The most impressive artistry of Monument Valley, however, like Escher’s printed world, comes from creating plausibility in its structures. The paths and towers must bend the rules of perspective to connect as they do. The structures do not recede into the background as they should to properly show depth. Paths slope gradually, imperceptibly upward, but do so just gradually enough to appear three-dimensionally realistic. Through a careful combination of geometry and stylization, the designers of Monument Valley subtly trick our eyes into accepting the paradoxes of their world with minimal confusion and nausea.

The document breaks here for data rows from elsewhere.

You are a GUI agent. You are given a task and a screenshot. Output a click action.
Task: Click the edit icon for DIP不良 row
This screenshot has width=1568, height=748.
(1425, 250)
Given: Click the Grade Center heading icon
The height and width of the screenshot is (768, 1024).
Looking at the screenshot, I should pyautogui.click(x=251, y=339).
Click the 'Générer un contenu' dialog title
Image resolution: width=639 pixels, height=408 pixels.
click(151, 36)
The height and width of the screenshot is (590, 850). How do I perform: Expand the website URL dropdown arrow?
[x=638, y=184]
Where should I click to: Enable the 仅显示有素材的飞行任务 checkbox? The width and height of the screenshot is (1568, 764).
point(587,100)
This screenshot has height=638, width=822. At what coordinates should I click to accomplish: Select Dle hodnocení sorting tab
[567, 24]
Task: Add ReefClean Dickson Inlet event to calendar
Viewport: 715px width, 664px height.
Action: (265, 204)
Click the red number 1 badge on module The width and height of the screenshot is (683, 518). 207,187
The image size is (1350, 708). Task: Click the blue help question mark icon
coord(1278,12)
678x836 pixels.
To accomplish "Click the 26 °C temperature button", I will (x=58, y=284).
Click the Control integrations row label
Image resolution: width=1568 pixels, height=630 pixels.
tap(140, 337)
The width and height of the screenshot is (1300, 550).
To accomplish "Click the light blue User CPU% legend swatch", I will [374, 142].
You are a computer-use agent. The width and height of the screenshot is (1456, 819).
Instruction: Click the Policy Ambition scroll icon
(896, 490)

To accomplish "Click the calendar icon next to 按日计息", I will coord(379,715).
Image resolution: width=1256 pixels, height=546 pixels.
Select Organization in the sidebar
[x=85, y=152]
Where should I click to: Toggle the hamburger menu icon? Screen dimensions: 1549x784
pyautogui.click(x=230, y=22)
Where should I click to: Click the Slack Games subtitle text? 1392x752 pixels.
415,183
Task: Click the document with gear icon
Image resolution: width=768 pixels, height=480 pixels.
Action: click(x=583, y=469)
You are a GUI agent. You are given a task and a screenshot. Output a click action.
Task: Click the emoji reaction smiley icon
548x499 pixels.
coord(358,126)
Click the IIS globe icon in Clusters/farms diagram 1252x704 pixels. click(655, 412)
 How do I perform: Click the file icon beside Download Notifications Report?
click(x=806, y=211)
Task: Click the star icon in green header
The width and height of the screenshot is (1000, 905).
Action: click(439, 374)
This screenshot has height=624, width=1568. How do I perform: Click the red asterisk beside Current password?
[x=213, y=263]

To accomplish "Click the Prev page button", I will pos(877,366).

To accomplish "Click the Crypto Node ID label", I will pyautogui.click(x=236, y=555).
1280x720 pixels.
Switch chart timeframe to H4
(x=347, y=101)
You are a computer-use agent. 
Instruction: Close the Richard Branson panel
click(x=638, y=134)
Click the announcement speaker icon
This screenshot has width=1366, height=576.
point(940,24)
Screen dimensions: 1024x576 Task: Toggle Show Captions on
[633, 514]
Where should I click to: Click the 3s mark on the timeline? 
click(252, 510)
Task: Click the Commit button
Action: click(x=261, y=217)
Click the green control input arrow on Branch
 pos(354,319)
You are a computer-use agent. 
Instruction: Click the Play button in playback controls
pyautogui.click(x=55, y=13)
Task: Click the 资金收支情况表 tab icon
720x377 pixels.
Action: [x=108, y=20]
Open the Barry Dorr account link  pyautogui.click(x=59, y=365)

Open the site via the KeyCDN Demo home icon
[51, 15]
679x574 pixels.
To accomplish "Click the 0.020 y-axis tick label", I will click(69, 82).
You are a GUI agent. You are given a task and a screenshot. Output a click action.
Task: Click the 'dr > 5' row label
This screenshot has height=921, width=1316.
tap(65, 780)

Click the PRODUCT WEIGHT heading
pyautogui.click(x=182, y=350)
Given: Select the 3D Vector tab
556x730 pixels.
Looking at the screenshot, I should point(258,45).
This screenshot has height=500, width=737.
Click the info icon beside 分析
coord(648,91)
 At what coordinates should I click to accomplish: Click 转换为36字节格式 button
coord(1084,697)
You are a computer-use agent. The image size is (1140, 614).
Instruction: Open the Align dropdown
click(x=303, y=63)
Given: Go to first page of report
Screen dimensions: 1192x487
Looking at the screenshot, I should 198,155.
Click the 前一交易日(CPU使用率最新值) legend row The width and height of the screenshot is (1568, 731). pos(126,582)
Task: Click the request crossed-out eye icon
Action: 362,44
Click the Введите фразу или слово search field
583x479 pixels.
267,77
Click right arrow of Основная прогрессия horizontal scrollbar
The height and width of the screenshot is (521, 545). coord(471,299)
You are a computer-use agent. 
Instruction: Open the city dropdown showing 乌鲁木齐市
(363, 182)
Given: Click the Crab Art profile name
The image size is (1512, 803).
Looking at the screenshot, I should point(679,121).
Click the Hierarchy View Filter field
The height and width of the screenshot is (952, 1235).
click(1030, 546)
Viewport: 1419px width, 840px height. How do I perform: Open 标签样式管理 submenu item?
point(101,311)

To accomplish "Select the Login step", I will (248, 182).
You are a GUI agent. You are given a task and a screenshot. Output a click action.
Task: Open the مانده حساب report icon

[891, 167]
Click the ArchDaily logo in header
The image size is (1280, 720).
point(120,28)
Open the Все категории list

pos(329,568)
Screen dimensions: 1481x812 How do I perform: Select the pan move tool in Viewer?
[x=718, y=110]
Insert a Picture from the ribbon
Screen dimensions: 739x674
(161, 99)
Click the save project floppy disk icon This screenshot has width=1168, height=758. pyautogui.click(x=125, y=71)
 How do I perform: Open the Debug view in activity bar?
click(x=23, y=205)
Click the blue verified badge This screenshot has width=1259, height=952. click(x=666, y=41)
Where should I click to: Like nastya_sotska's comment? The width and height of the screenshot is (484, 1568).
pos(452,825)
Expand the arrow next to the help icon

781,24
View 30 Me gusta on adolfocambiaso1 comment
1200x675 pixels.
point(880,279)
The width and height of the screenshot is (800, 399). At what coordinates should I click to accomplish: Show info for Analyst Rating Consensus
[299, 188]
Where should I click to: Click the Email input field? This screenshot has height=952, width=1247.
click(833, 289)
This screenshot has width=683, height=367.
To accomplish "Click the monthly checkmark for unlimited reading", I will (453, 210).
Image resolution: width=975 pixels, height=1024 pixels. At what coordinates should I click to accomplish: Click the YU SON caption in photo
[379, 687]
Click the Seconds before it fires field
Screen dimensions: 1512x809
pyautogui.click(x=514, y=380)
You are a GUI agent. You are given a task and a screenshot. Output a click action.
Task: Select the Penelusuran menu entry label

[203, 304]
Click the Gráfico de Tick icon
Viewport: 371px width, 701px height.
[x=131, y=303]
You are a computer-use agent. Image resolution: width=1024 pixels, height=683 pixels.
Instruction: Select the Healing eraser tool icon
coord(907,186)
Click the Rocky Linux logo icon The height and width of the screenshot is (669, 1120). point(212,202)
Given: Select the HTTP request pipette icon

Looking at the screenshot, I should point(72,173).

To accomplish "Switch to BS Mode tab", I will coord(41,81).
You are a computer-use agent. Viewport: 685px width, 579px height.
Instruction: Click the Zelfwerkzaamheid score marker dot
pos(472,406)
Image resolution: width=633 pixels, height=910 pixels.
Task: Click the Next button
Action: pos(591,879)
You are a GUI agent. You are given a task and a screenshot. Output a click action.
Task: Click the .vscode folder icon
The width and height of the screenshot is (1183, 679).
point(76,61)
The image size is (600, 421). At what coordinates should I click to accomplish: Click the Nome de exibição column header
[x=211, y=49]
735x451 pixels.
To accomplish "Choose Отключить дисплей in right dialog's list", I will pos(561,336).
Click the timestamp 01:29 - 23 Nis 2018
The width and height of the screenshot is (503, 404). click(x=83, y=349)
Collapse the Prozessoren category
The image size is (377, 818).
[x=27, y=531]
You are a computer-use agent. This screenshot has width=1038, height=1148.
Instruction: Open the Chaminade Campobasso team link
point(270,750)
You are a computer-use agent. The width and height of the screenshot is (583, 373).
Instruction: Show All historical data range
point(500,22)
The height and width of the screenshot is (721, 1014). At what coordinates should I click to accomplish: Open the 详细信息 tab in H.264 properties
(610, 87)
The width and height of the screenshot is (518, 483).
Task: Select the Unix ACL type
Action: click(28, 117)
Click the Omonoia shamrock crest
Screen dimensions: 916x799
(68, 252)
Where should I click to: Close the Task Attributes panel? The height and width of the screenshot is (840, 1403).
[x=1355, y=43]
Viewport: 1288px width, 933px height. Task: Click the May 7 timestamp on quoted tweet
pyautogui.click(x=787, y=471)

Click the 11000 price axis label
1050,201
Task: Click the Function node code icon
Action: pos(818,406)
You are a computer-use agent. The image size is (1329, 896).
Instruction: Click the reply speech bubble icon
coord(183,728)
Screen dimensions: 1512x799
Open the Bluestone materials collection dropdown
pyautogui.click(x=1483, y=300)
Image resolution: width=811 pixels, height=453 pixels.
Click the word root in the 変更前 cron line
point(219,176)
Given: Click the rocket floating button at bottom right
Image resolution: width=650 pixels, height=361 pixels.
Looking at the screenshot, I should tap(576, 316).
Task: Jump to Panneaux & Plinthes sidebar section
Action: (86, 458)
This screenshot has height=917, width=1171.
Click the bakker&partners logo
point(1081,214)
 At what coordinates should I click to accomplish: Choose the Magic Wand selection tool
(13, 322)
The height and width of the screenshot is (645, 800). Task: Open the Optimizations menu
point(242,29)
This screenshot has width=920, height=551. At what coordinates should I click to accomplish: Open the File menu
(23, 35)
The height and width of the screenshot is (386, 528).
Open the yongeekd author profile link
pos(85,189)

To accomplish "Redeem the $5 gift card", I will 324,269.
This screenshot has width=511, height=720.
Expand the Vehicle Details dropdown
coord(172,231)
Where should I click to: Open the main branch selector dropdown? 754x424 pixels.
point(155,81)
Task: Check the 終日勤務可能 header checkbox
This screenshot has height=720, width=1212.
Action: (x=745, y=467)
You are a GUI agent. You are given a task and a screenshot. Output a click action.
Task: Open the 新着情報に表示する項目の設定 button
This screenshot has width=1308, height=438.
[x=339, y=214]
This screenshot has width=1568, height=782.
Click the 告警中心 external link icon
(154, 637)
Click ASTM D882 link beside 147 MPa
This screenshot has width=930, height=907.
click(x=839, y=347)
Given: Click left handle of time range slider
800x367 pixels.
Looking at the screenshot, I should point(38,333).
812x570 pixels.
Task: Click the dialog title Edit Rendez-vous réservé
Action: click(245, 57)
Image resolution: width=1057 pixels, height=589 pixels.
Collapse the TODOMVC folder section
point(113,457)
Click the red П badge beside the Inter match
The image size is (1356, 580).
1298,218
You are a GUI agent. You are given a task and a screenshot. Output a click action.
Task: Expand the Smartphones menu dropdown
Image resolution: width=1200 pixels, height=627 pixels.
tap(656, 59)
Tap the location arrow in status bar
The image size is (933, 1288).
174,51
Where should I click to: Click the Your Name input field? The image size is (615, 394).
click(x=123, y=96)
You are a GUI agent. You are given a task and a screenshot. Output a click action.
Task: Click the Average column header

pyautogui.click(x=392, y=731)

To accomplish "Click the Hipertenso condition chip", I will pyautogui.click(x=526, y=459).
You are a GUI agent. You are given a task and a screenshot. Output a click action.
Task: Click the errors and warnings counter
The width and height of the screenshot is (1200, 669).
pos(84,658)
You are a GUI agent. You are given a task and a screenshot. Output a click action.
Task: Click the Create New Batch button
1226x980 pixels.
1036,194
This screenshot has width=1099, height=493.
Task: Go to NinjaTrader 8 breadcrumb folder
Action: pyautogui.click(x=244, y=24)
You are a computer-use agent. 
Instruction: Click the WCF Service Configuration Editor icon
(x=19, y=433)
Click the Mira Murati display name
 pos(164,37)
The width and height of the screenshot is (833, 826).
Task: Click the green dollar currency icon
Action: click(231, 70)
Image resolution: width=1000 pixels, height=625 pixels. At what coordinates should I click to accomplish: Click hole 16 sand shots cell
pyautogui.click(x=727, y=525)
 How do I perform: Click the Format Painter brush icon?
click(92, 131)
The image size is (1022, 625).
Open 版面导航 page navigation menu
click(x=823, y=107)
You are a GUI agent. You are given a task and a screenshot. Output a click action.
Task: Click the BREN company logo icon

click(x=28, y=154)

The architecture of this world is not only important as the environment but also as the subject matter for the reflective, melancholic story of Monument Valley. Monument Valley is summarized as “an illusory adventure of impossible architecture and forgiveness.” Not far into the game, Ida encounters ghosts of her past. It is revealed that the game takes place in the ruins of a once-great society, of which Ida is simultaneously the villain and the hero. At the end of each level, where one would expect to find a treasure or perhaps key to unlock the next level, Princess Ida instead pulls off her hat to return from inside a piece of “sacred geometry.” The story is minimally communicated, via snippets of poetic dialogue, chapter titles, cutscenes, and even subtle posing of Ida’s simplistic body broadcasts moments of remorse.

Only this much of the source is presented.